STORED RECORDS:
◇ ◇ ◇
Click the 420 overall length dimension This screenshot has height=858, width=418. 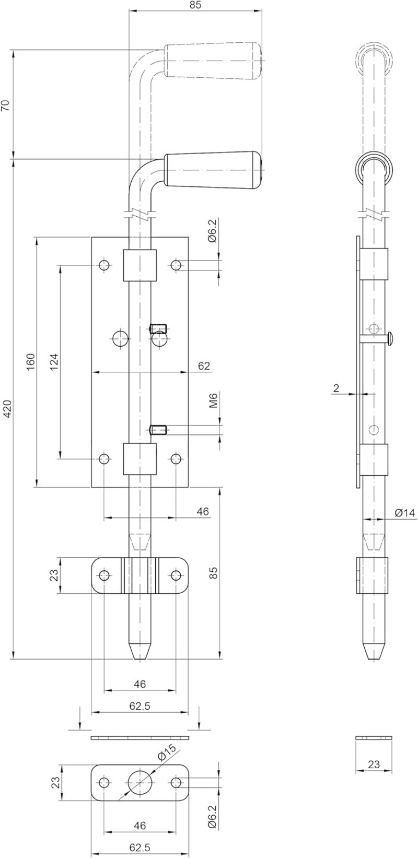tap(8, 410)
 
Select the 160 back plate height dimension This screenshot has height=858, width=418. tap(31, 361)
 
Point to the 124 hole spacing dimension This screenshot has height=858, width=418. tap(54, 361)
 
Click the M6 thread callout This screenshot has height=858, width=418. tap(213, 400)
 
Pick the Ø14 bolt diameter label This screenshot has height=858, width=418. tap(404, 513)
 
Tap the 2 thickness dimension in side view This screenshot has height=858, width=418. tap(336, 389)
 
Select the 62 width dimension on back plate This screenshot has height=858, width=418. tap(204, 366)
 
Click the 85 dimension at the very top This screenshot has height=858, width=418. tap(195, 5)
◇ ◇ ◇
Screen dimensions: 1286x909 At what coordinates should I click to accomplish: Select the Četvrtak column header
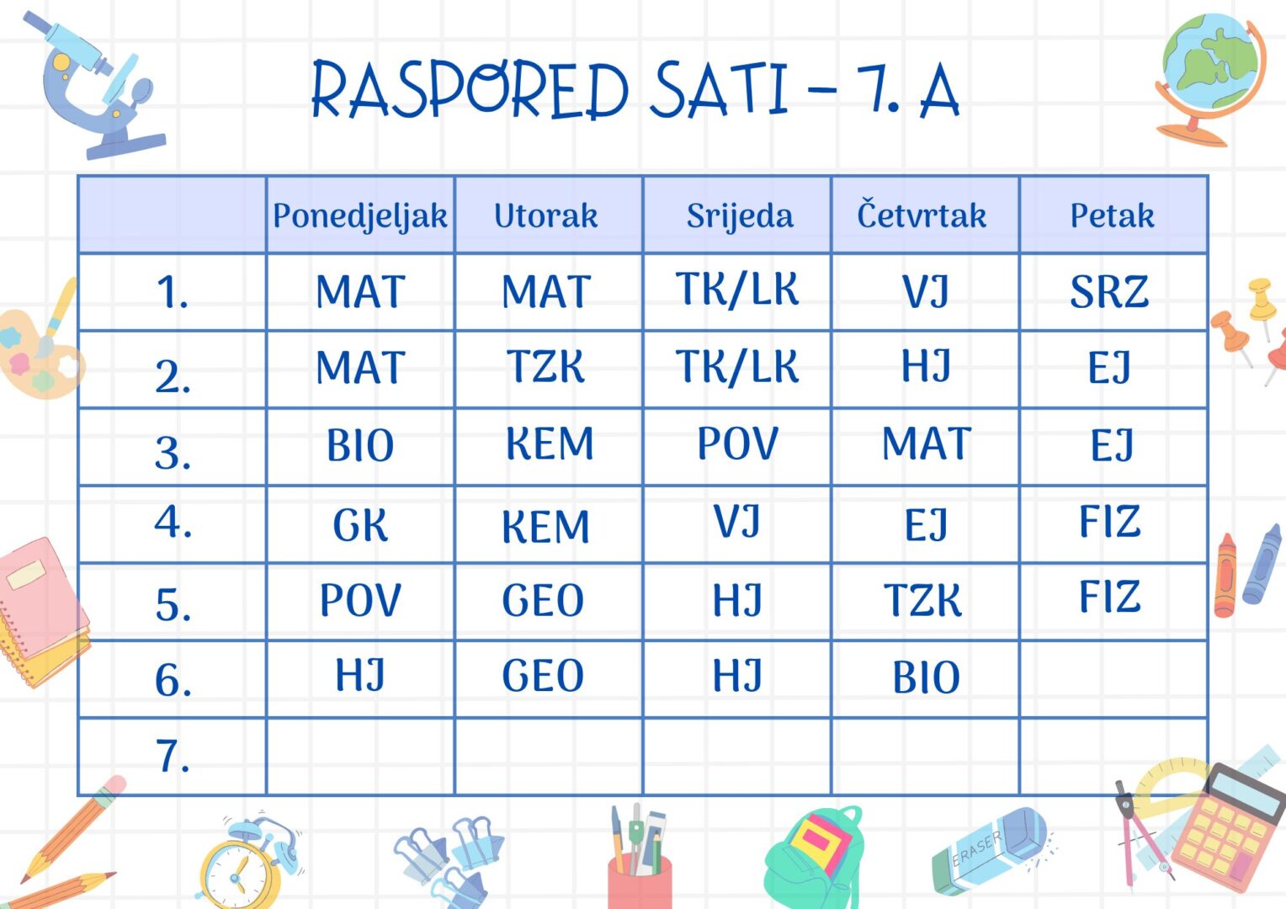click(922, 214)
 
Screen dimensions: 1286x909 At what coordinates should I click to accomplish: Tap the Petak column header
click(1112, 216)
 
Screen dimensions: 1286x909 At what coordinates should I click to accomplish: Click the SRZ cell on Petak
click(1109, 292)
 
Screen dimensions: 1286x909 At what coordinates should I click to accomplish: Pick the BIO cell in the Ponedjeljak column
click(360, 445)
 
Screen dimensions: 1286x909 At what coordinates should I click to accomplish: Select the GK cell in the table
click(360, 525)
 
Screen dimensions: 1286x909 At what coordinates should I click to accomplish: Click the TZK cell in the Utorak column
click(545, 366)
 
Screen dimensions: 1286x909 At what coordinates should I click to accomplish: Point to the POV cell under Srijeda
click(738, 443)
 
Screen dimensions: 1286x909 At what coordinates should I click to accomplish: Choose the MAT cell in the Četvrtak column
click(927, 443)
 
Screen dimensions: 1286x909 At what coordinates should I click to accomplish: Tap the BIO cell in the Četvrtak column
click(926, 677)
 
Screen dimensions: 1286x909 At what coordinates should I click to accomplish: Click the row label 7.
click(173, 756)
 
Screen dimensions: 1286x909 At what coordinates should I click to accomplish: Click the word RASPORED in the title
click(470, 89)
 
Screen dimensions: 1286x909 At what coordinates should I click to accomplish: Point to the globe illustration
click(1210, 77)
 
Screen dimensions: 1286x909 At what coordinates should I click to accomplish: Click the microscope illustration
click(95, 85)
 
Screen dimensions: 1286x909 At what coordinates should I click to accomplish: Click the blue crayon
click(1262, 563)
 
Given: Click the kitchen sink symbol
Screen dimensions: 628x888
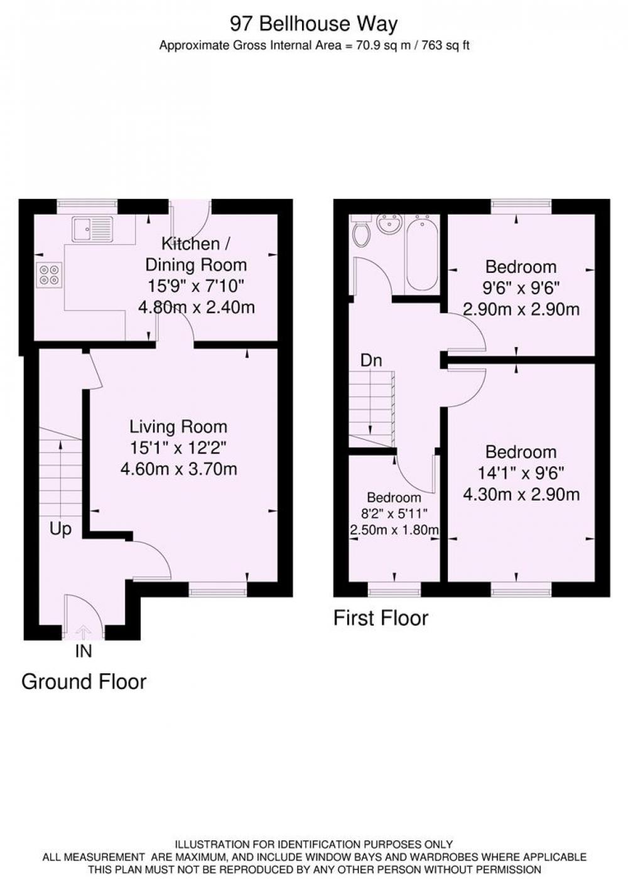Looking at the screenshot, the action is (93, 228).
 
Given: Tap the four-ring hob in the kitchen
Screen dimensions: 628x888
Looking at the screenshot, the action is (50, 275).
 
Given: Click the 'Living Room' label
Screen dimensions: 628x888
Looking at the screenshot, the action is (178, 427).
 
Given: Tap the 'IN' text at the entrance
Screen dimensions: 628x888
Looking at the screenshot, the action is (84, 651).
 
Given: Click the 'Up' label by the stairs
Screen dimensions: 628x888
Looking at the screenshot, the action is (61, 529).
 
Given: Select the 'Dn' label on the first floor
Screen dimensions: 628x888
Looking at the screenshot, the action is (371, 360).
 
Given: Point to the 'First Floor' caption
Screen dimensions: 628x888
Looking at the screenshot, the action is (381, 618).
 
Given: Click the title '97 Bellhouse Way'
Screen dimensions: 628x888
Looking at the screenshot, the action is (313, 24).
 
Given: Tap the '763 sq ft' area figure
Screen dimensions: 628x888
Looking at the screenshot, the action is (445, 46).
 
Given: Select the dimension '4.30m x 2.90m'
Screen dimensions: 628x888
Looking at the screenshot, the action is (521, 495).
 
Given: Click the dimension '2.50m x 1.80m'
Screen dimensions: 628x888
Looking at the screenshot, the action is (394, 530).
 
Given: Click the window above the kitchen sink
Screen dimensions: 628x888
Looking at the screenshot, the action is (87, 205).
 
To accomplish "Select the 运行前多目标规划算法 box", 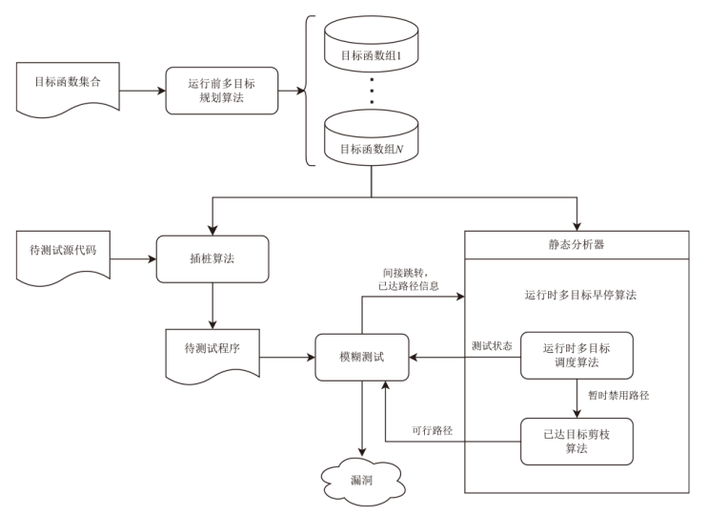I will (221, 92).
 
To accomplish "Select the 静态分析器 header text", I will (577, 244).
◇ ◇ ◇
PROBLEM STATEMENT: Locate each of the rows above that contains the word "Pick" and copy those lines in full.

SOLVED PROBLEM:
Pick the Ø14 bolt diameter label This screenshot has height=858, width=418. tap(404, 513)
Screen dimensions: 1286x909 At what coordinates should I click to accomplish: Pick the BIO cell in the Ponedjeljak column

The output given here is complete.